От внимания Розы не укрылось то, что амбар, такой непрезентабельный и даже убогий снаружи, внутри производил совсем иное впечатление. Явно в это помещение отец вложил гораздо больше денег, чем на содержание дома. Внутреннее пространство было разделено на две половины перегородкой из белой сухой штукатурки. К этой стене и была прислонена картина, над которой сейчас колдовал отец. Во вторую половину амбара вела дверь, выкрашенная в белый цвет и запертая на висячий замок. Стены амбара тоже были оштукатурены и покрашены белой краской. В высоком потолке были проделаны продолговатые световые люки, через которые в помещение падал естественный свет. Но если натурального освещения было мало, скажем, в такой пасмурный день, как сегодня, тогда включались мощные лампы дневного света, установленные по периметру. Вот и сейчас они были включены, заливая всю студию неестественно ярким светом и создавая все то же сюрреалистическое впечатление, какое производила и сама усадьба снаружи. Слева от двери, в дальнем углу возле стены, стояла стопка чистых холстов, натянутых на подрамники и ждущих своего часа. Многие из них были выше ее отца. Чуть ближе к ним виднелась законченная работа, странная и немного бессвязная компиляция окружающего усадьбу пейзажа. В углу картины поблескивала свежей краской недавно проставленная подпись отца.

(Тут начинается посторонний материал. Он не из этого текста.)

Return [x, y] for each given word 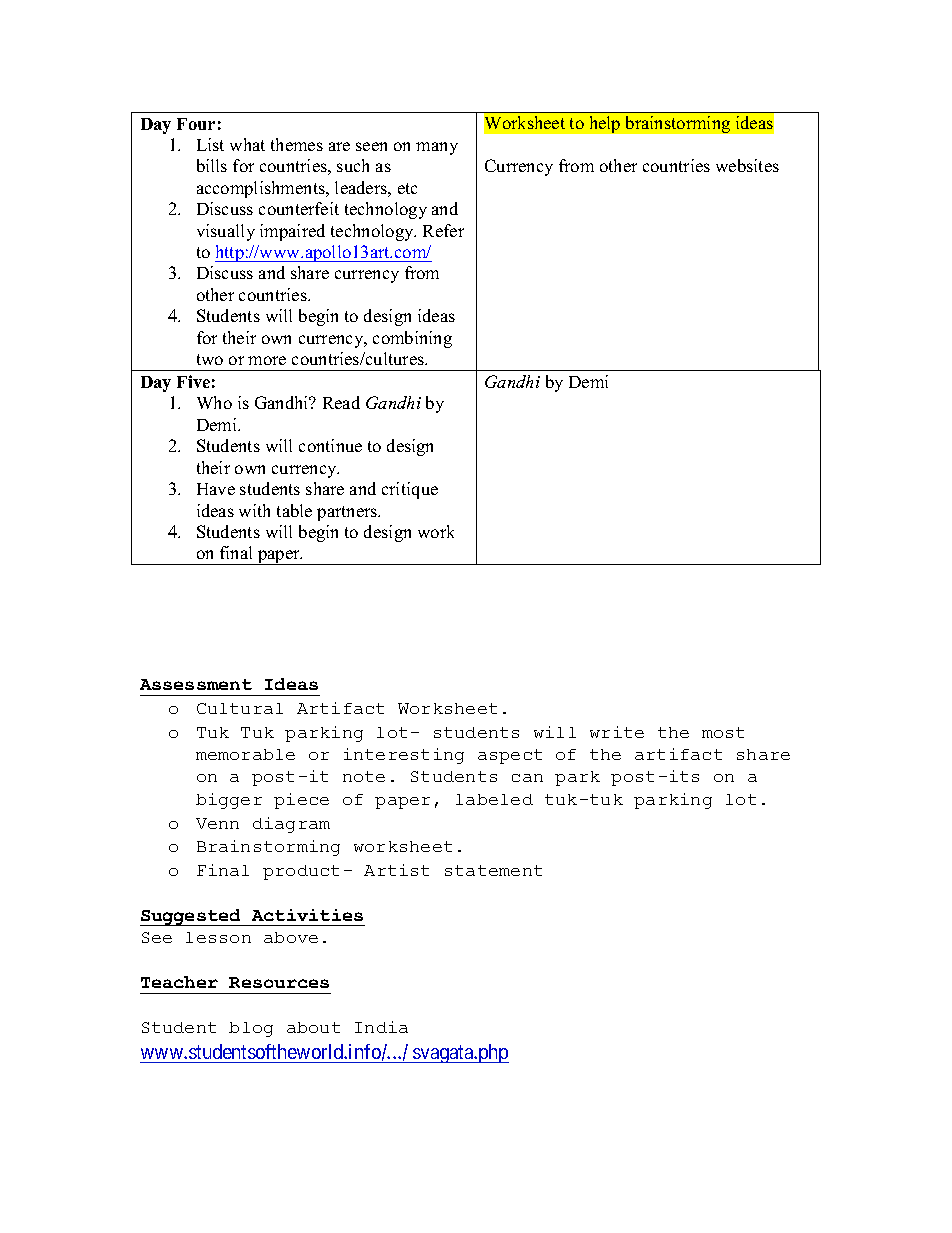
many [437, 148]
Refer [443, 230]
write [617, 732]
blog [251, 1029]
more [267, 360]
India [381, 1027]
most [723, 732]
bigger [229, 801]
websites [747, 165]
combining [412, 339]
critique [410, 490]
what [247, 144]
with [254, 510]
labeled [494, 799]
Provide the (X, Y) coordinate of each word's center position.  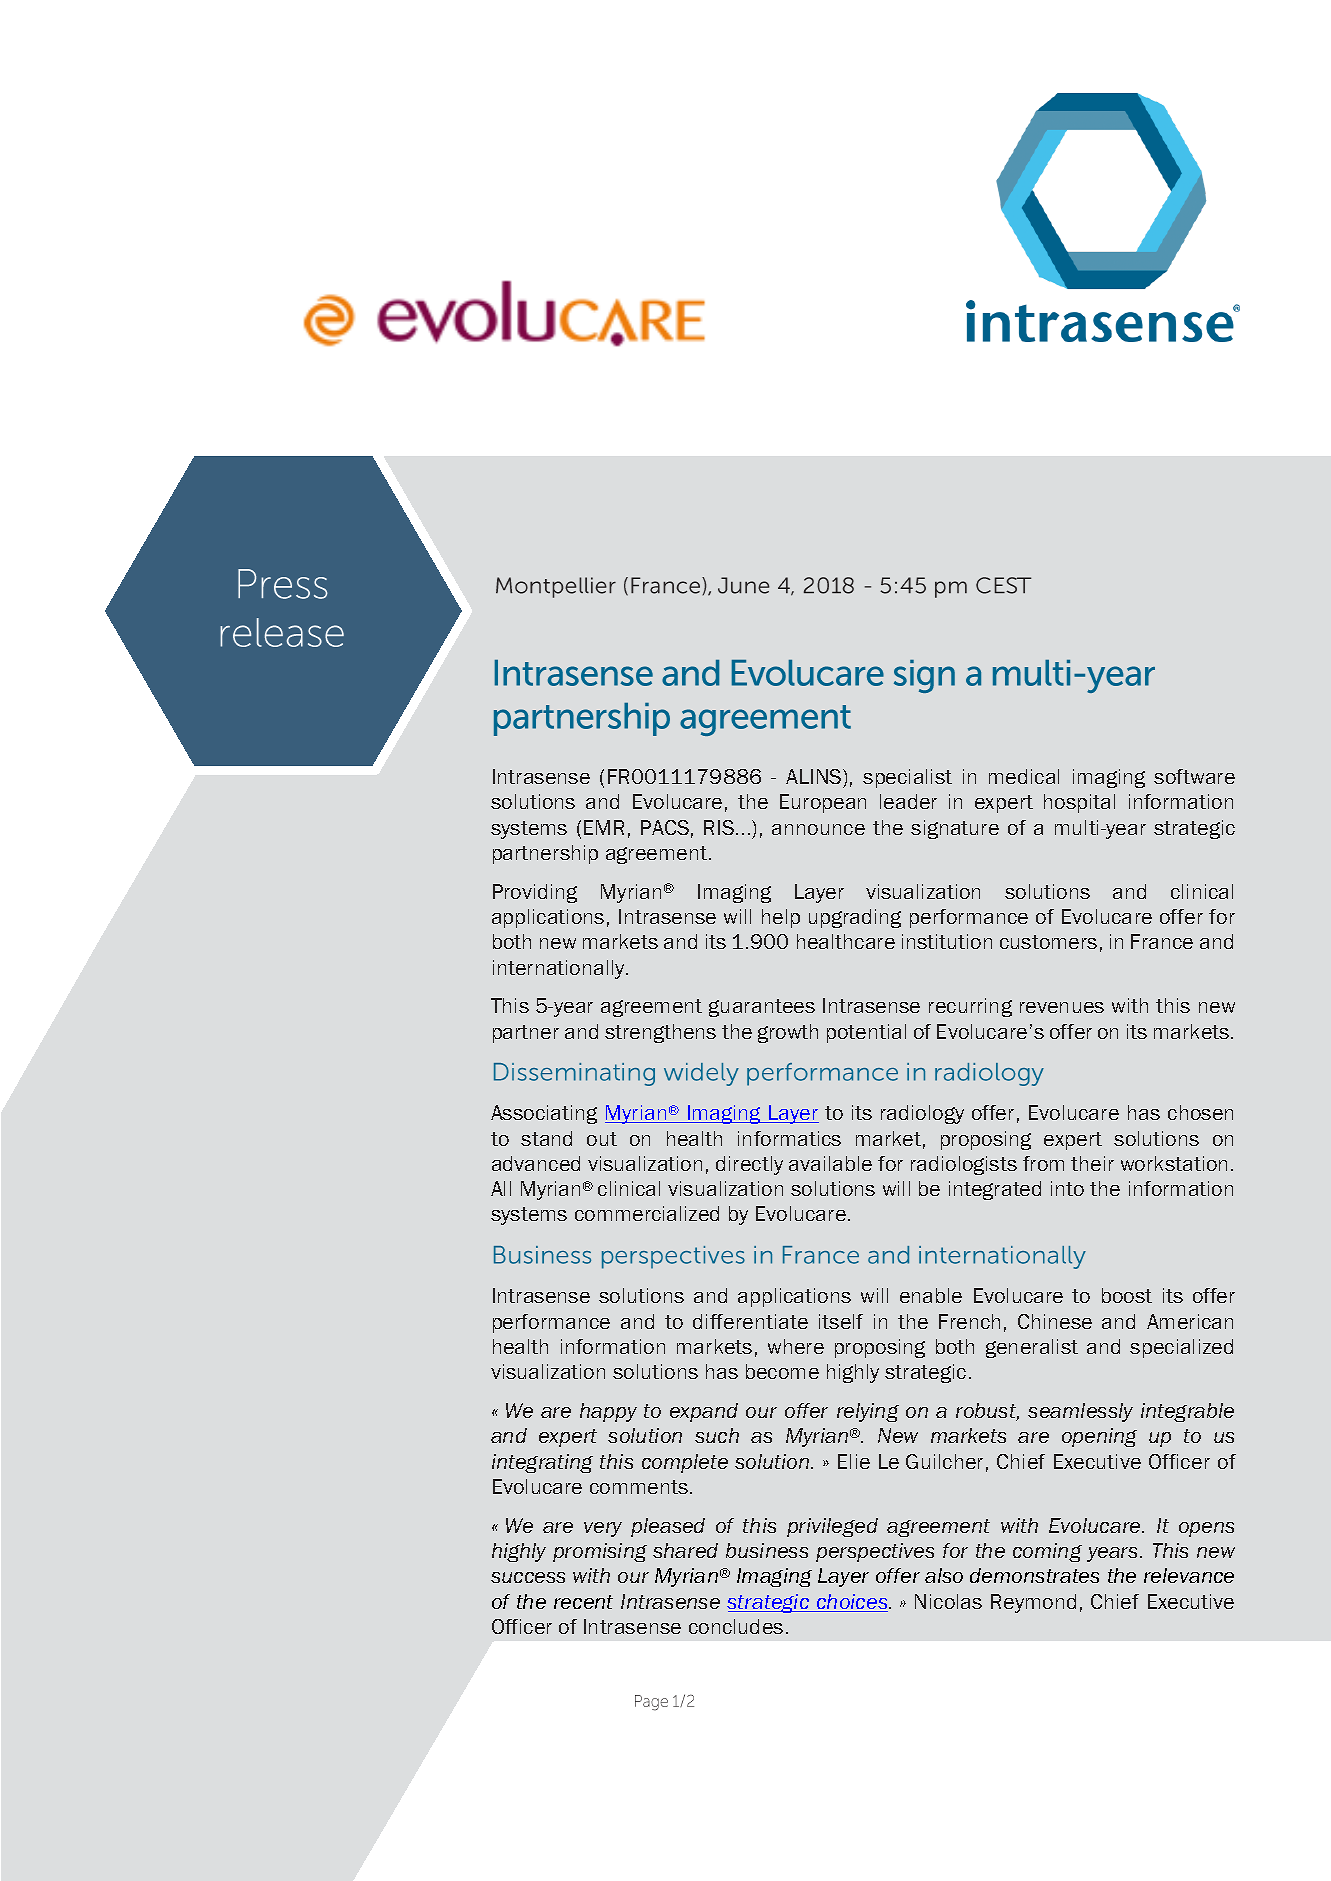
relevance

– А у тебя совершенно поменялась стилистика! – неожиданно для себя высказалась Роза, заставив отца вздрогнуть.

Он молча оглядел работу, обхватив себя руками, словно пытаясь попасть в собственные объятия. В такой позе он и повернулся к ней, ничем не выдав потрясения при виде тех перемен, которые произошли в ее внешности. И Роза снова почувствовала себя маленькой девочкой, без спросу вторгшейся во владения отца, хотя мама всякий раз строго наказывала ей не делать этого. Вот она тайком пробирается в его студию, под которую он переоборудовал их гараж во дворе, ползет на коленках по грязному полу, устраивается возле его ног и замирает, удовлетворенная тем, что может молча наблюдать, как из резких взмахов кисти рождается на полотне вселенная ее отца.

Так она могла просидеть несколько часов кряду, пока отец не обнаруживал ее присутствие, подхватывал ее на руки и начинал кружить по комнате, а она заливалась веселым смехом от переполнявшего ее счастья. А потом он отбрасывал кисти, брал ее за руку, и они шли на побережье, где, по словам отца, можно увидеть «столько всего интересного». И они проводили долгие часы в поисках этого интересного, забывая о времени. Благополучно пропускали пятичасовой чай и даже отбой ко сну. Но вот наконец они вспоминали о том, что пора домой, отец отряхивал от песка и камешков ее платье и вел домой.